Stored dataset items

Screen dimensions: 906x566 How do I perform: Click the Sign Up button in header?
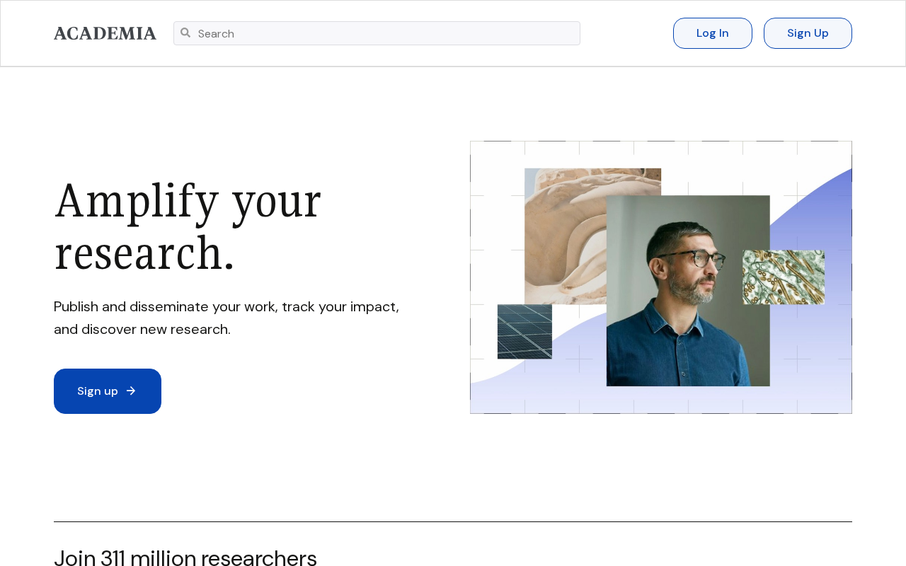click(x=808, y=33)
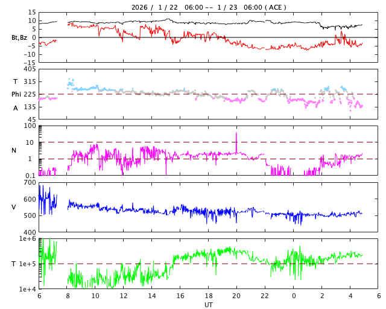Click the 0.1 tick label on the density axis
386x309 pixels.
[x=30, y=176]
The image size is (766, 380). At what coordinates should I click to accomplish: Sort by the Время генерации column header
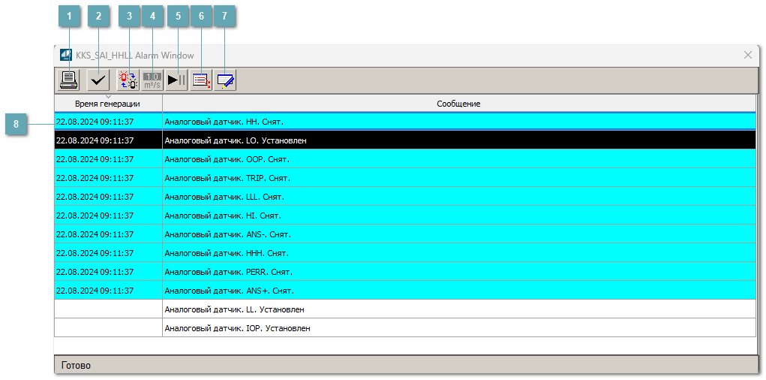[107, 104]
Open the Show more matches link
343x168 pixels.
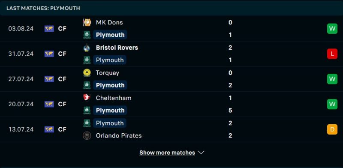[167, 153]
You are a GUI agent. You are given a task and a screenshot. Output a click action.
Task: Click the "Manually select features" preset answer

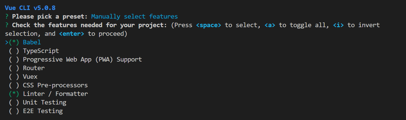pos(134,17)
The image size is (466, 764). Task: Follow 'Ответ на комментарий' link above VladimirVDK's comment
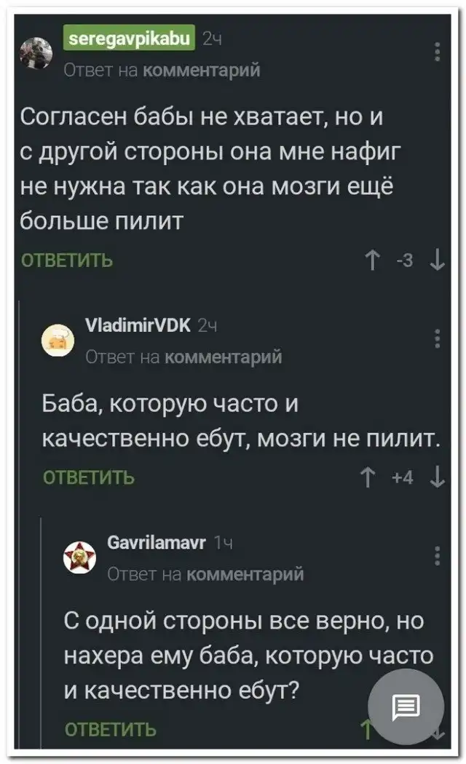183,357

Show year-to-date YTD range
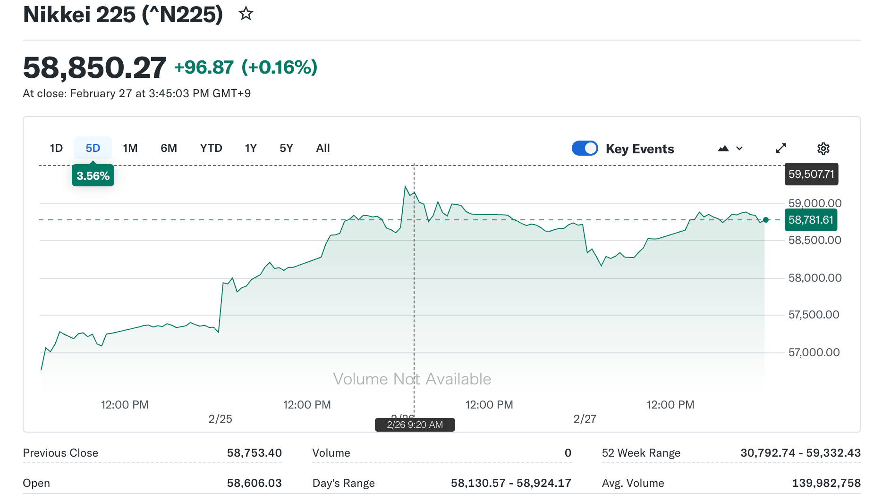[211, 148]
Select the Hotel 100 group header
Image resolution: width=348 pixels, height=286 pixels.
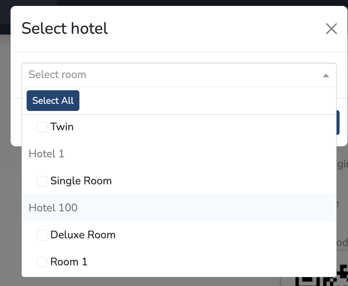53,208
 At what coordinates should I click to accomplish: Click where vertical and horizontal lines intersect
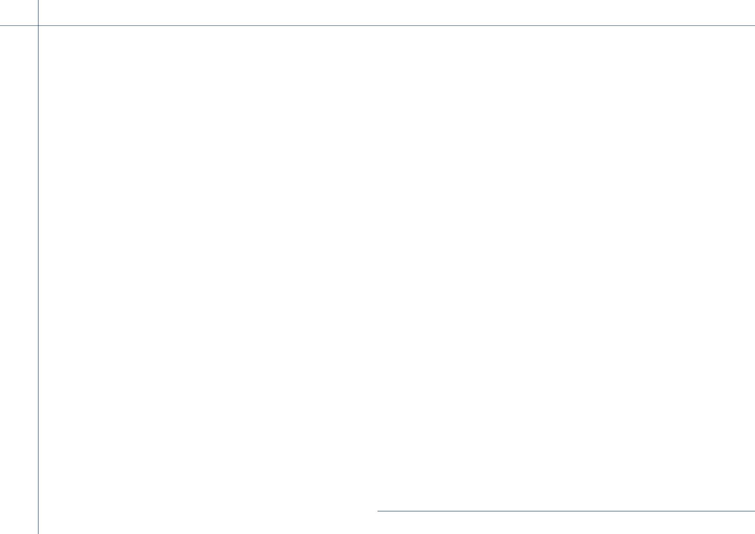tap(38, 25)
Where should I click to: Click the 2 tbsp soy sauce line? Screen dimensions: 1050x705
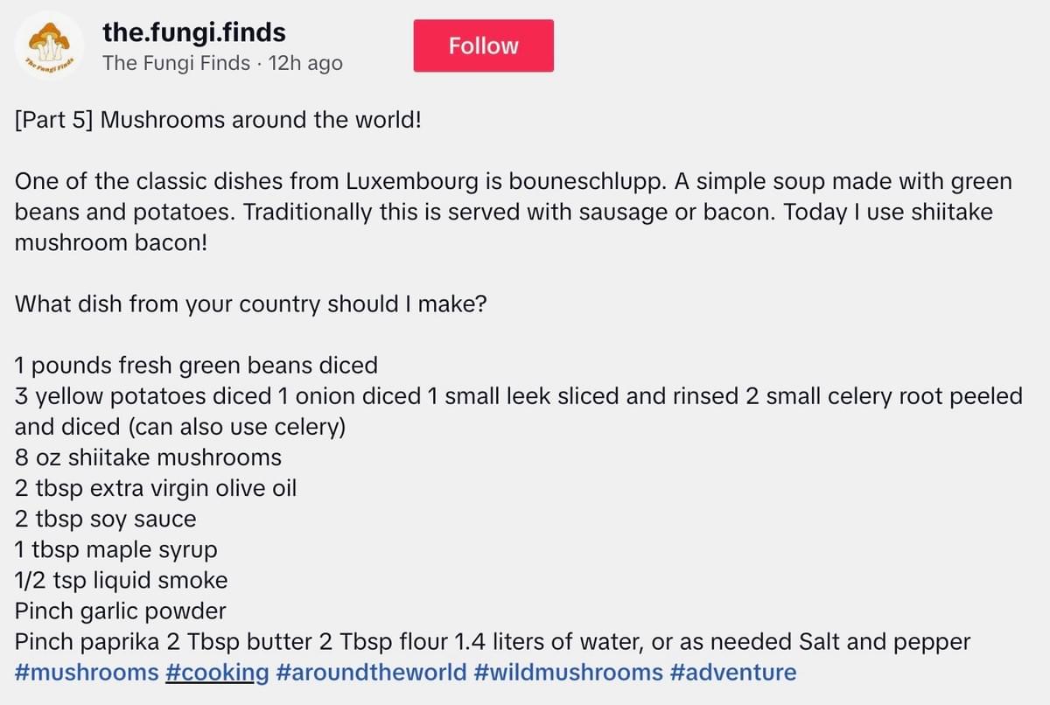(x=105, y=519)
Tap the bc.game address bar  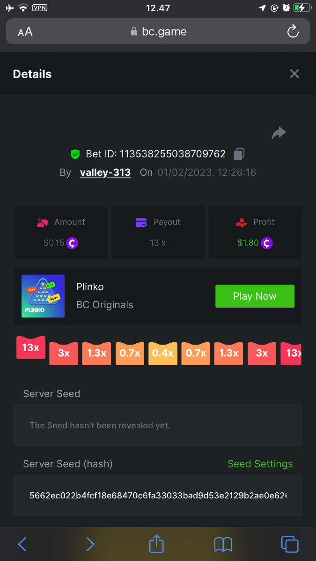coord(158,31)
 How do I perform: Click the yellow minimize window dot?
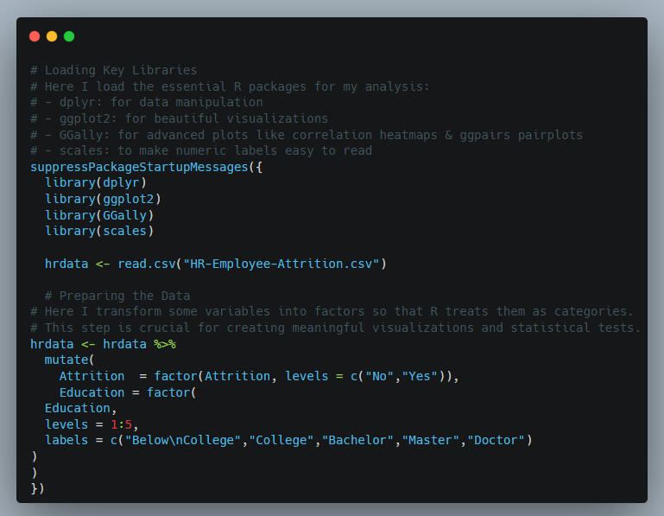pyautogui.click(x=52, y=36)
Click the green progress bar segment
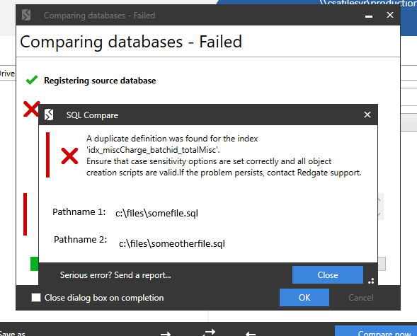The width and height of the screenshot is (417, 336). pyautogui.click(x=34, y=263)
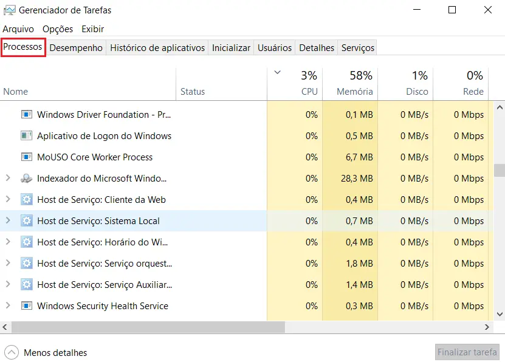Screen dimensions: 505x362
Task: Click the Aplicativo de Logon do Windows icon
Action: click(26, 135)
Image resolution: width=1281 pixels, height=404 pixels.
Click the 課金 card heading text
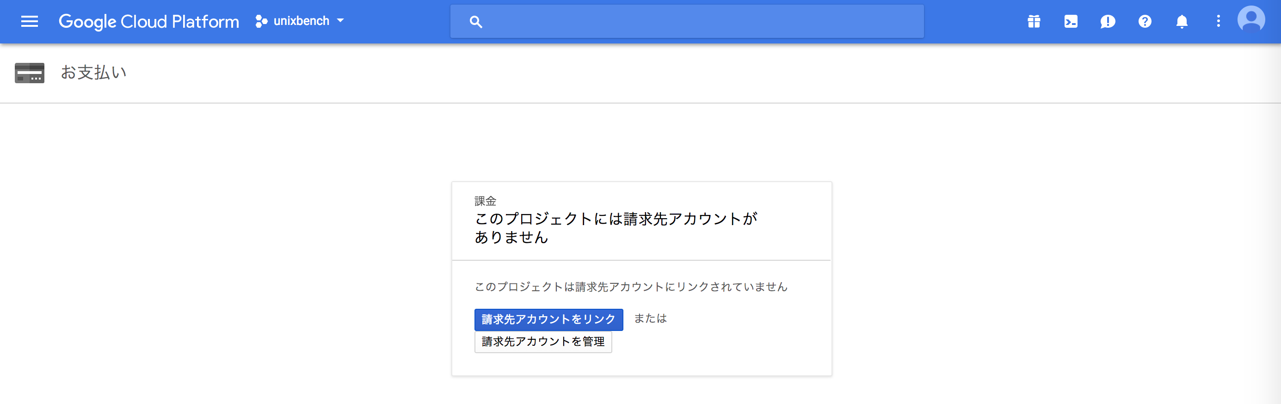coord(485,201)
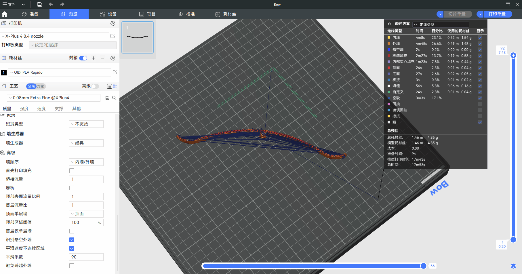The height and width of the screenshot is (274, 522).
Task: Click the 打印单盘 button
Action: tap(497, 14)
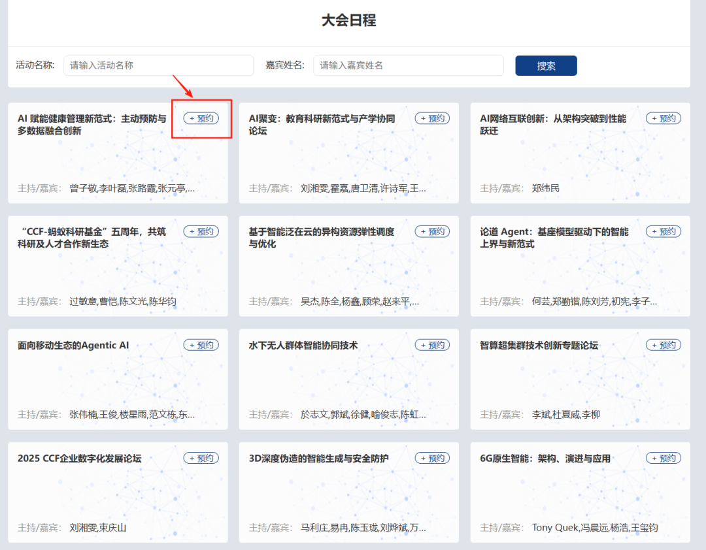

Your objective: The lines to copy begin with the one containing "Image resolution: width=1281" and end with the last line of the entries above; copy them exactly, minus the pictures.

Result:
Image resolution: width=1281 pixels, height=404 pixels.
Click the 課金 card heading text
coord(485,201)
The height and width of the screenshot is (274, 522).
Task: Click the 打印单盘 button
Action: tap(497, 14)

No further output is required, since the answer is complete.